La proroga al 30 novembre 2025 per l’accesso ai fondi PNRR destinati alle Comunità Energetiche Rinnovabili (CER) rappresenta un’opportunità importante per accelerare lo sviluppo della condivisione di energia pulita nel nostro Paese. Tuttavia, secondo SENEC Italia, tra i principali operatori nel settore dell’accumulo energetico, l’assenza di misure specifiche a supporto degli impianti di storage residenziali si configura come un’occasione persa per potenziare realmente l’autoconsumo e l’efficienza del sistema energetico nazionale.

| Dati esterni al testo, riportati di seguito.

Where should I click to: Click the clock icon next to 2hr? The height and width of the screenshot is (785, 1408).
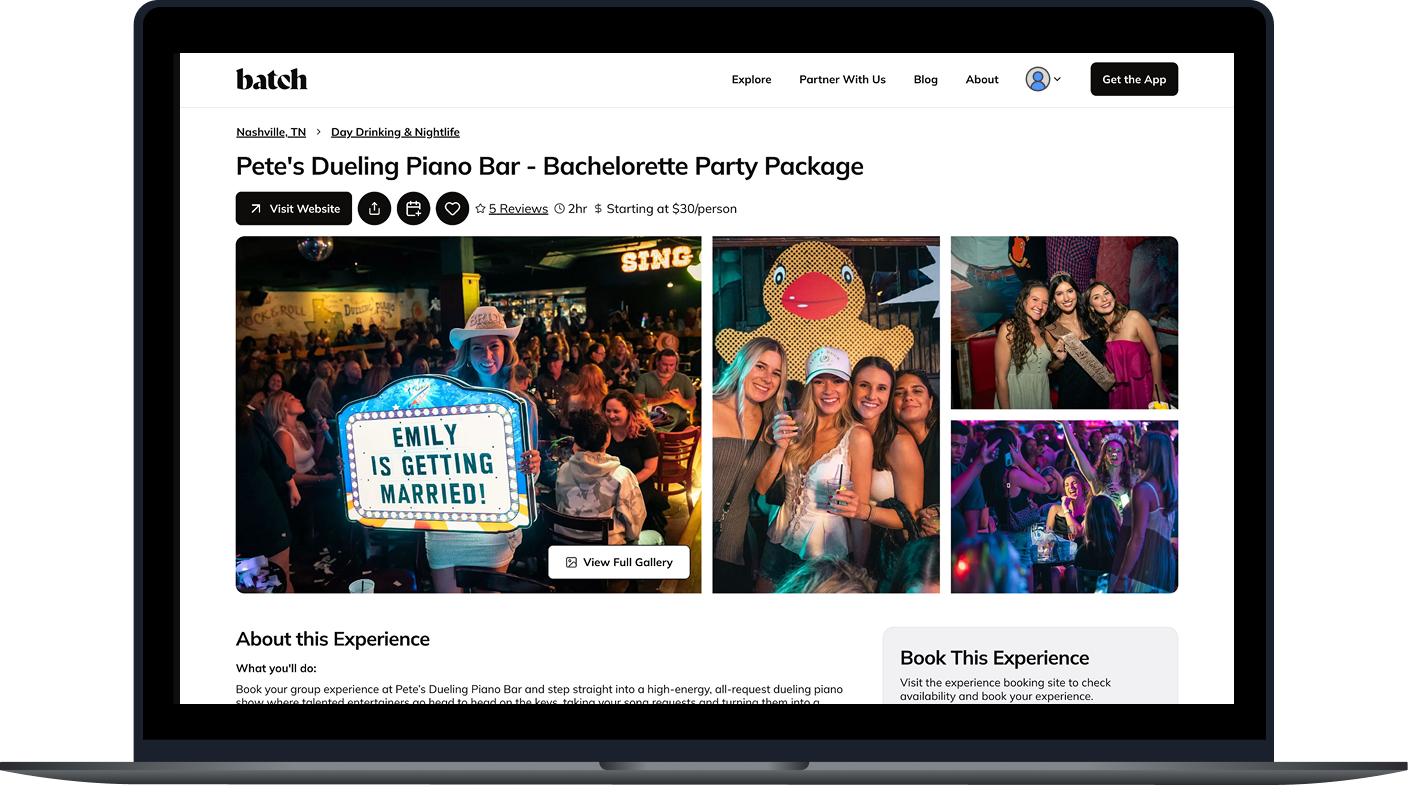[x=560, y=209]
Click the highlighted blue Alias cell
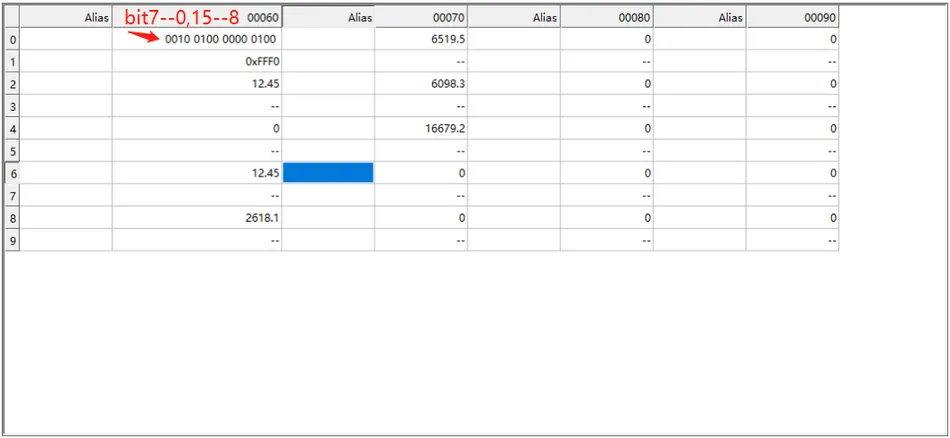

“L’accumulo è un tassello essenziale per rendere le Comunità Energetiche davvero efficaci. Senza la possibilità di immagazzinare l’energia prodotta, soprattutto a livello residenziale, rischiamo di limitare fortemente i benefici di un modello che dovrebbe invece massimizzare l’autoconsumo e la partecipazione attiva dei cittadini alla transizione energetica” sottoline Vito Zongoli, Amministratore Delegato di SENEC Italia. “Come azienda, anche tramite l’associazione ANIE Rinnovabili, avevamo proposto l’introduzione di un massimale dedicato all’accumulo all’interno del decreto, ma questa proposta non è stata accolta. Un’occasione mancata per rafforzare un settore oggi in forte difficoltà".
Una difficoltà confermata dai dati di un’analisi condotta da Cerved, i cui risultati sono disponibili per gli operatori che hanno partecipato alla raccolta dei dati, da cui emerge che il mercato degli accumulatori per impianti fotovoltaici residenziali ha subito una drastica contrazione: dopo una crescita a tripla cifra tra il 2020 e il 2022, il 2023 ha segnato un -33%, con una stima di ulteriore calo del -62% nel 2024.
“Sostenere l’accumulo significa rendere più intelligente e resiliente la rete, ridurre i costi per le famiglie, e garantire che l’energia prodotta da fonti rinnovabili venga realmente utilizzata – non sprecata”, aggiunge Zongoli. “La proroga dei termini è sicuramente positiva, ma la transizione energetica richiede anche coerenza negli strumenti messi a disposizione. Serve una visione più strutturata, che premi chi investe in soluzioni realmente sostenibili.”
SENEC Italia continuerà a promuovere una maggiore attenzione istituzionale verso l’accumulo energetico, e a lavorare per favorire la diffusione di una cultura energetica orientata all’indipendenza, alla sostenibilità e all’innovazione condivisa.